Artillery generated a traffic of 10000 requests at max and out of it 600 requests got throttled
So in both scenarios(Gradual increase/Quick increase in traffic) we can see lambda was not able to process all the requests received because of the burst concurrency limit and the time needed for it to scale(500/min), during the period of scale after the initial burst it will throttle some of the requests.
Load Testing With Provisioned Concurrency
For this test i have enabled provisioned concurrency(10000) to the lambda function. Assuming that 10000 lambda instance's are available there to all the time to process any traffic up to 10000/RPS
This config will try to generate 2500 user request/second and will try to ramp up the requests to 9250/RPS in a period of 15 minutes. I kept 9250 because i want to see how the graph will look like without using 100% of the Provisioned concurrency.
Some info on Provisioned concurrency Cloudwatch metrics
ProvisionedConcurrentExecutions – concurrent executions using Provisioned Concurrency
ProvisionedConcurrencyUtilization - fraction of Provisioned Concurrency in use ie:
(ProvisionedConcurrentExecutions / total amount of provisioned concurrency allocated)
ProvisionedConcurrencyInvocations - number of invocations using Provisioned Concurrency
ProvisionedConcurrencySpilloverInvocations - number of invocations that are above Provisioned Concurrency
On the graph we can see artillery has generated a load of 9250 request per second. And lambda was able to execute all of that requests without throttling any of the request ✌️✌️✌️
There are some 5XX errors thrown by API Gateway. Which i believe because some of the lambda's timed out or failed to read from the DynamoDB, I didn't dig in deep because the goal here was to check if lambda was able to process all of the given request without throttling.
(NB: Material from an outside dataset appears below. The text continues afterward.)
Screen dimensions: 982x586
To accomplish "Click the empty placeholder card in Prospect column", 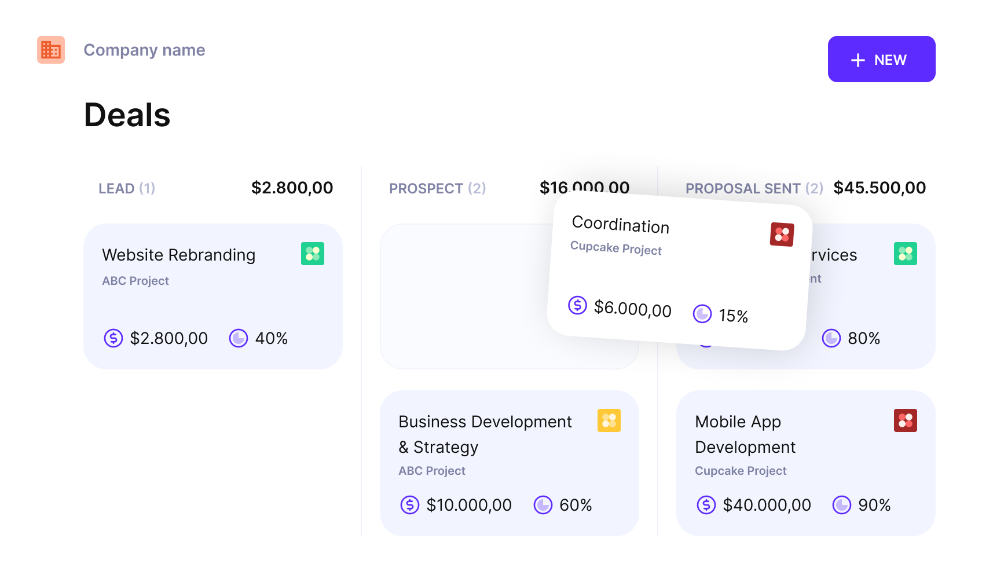I will coord(463,296).
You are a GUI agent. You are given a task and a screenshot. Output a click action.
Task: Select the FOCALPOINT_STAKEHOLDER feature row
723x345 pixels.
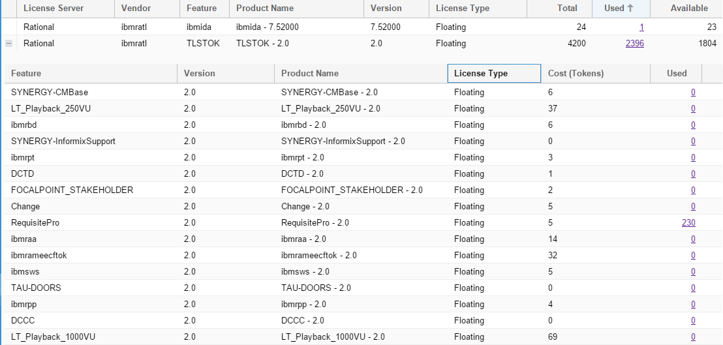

This config will try to generate 5000 user request/second and will try to ramp up the requests to 10000/RPS in a period of 3 minutes
Here artillery generated a traffic of 10000RPS and kept it linear for sometime. As we can see lambda was able to process all of the requests without throttling. ✌️✌️✌️
We can also see some numbers in ProvisionedConcurrencySpilloverInvocations graph around
350 requests. These invocations happens when the ProvisionedConcurrencyUtilization goes more than 100% (Count 1 in the graph represent 100%) these requests are served by lambda's on demand scaling and these requests may have cold starts.
The provisioned concurrency can also scale with AWS autoscaling. I tried to use it and it did not work as expected. There are not much resources available online regarding autoscaling of provisioned concurrency. I will dig deep into this soon and will try to update this doc with the results.
All these tests gives us answer to a couple of questions,
Is AWS Lambda scalable as a traditional EC2/Container based architecture?YES
Can Lambda serve 30000RPS ? YES
But it can be difficult.
With default AWS regional limits lambda cannot serve more than 1000 concurrent execution
With increased concurrent execution limit, there is still one more limit the Burst Concurrency limit. This will limit lambda to serve only 3000 concurrent request at time. If it receives more than 3000 concurrent requests some of them will be throttled until lambda scales by 500 per minute.
By enabling provisioned concurrency and adding required number of concurrency to a function we can scale the functions without any throttling.